A Penn Medicine study found that Medicaid expansion helped increase access to medication for opioid use disorder, despite some existing limitations to widespread access.
The study, led by Perelman School of Medicine fellow Utsha Khatri, found that Medicaid expansion correlates to significant improvements in accessing medication for OUD. Previous clinical studies have found that medications for opioid use disorder result in more effective outcomes for retention in treatment, reduced illicit opioid use, decreased opioid-related overdose rates, and serious acute care.

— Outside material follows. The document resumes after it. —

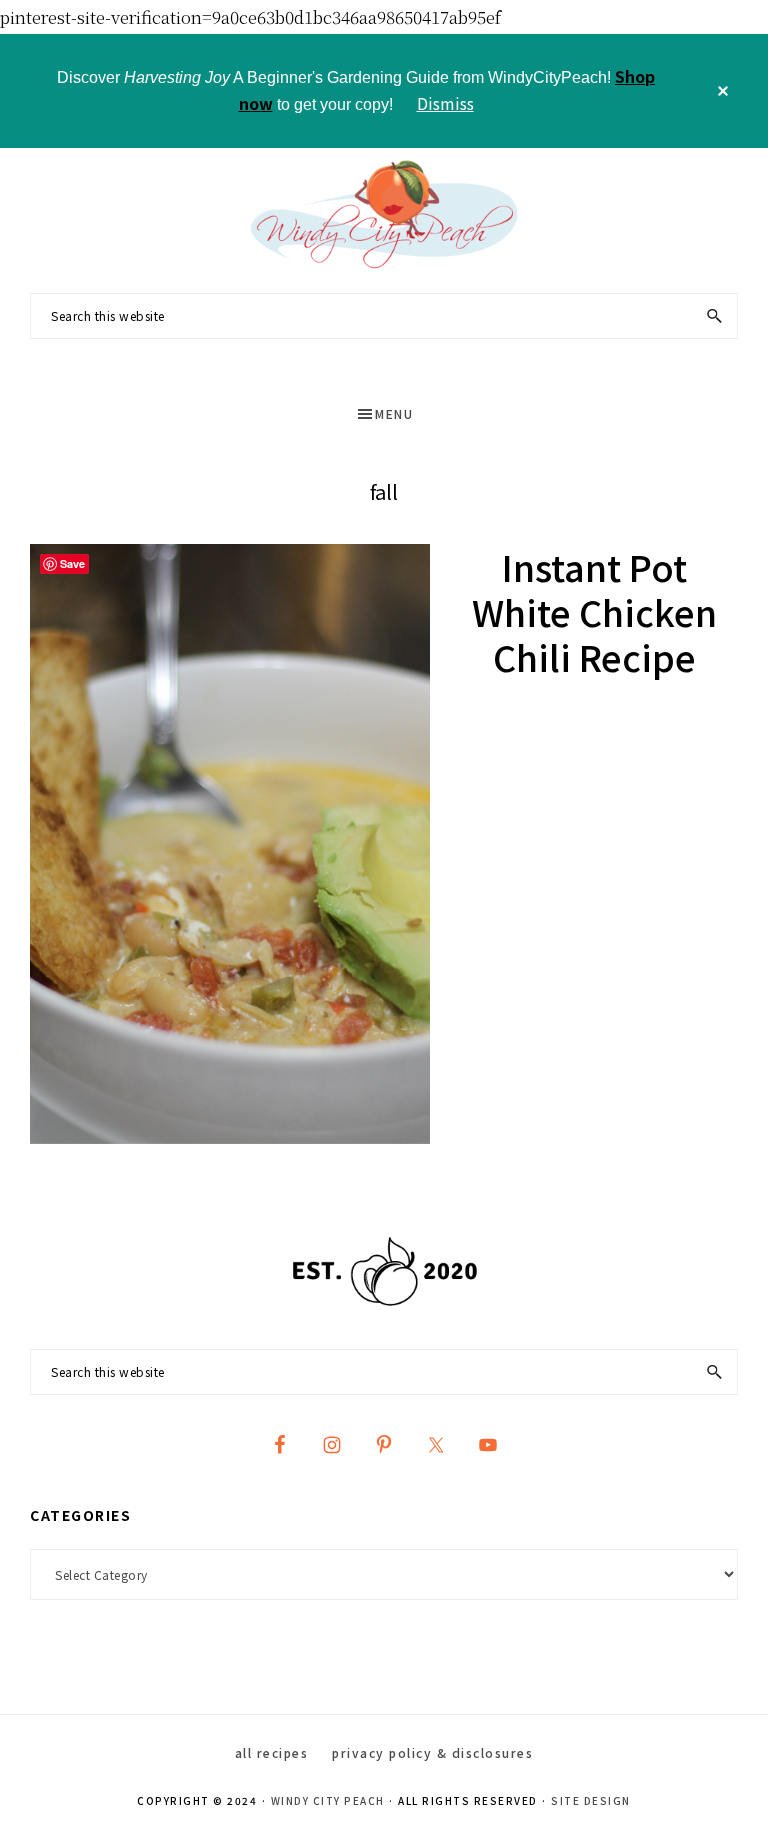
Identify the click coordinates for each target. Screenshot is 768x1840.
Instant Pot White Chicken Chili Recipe (594, 611)
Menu (394, 413)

Studies show that medication access is significantly more difficult for people who were formerly incarcerated, recently arrested, or are currently on parole. Of the 3,209,691 adults with OUD from 2008 to 2017, 21% were referred by a criminal justice agency, Penn Medicine News reported. After Medicaid expansion, the study found that among people with OUD who were referred by a criminal justice agency, the proportion of people receiving medicine for OUD jumped from 6.3% in 2008 to 16.5%.
“Medicaid alone will not entirely close gaps in care between people with and without criminal justice involvement. Additional work is needed to understand key drivers of the persistent disparities we identified,” senior author Tyler Winkelman, Co-Director of the Health, Homelessness, and Criminal Justice lab at the Hennepin Healthcare Research Institute, told Penn Medicine News.
The study's researchers told Penn Medicine News that a stigma against incarcerated people may have an influence on the kinds of treatment plans offered by treatment providers. To combat this stigma, additional policy changes, such as unrestricted access to medications for OUD, may be necessary in order to effectively combat existing disparities in the healthcare system, Khatri told Penn Medicine News.
Philadelphia is one of the most affected cities by the opioid epidemic, with 80% of the 1,150 deaths from drug overdoses attributed to opioids in 2017.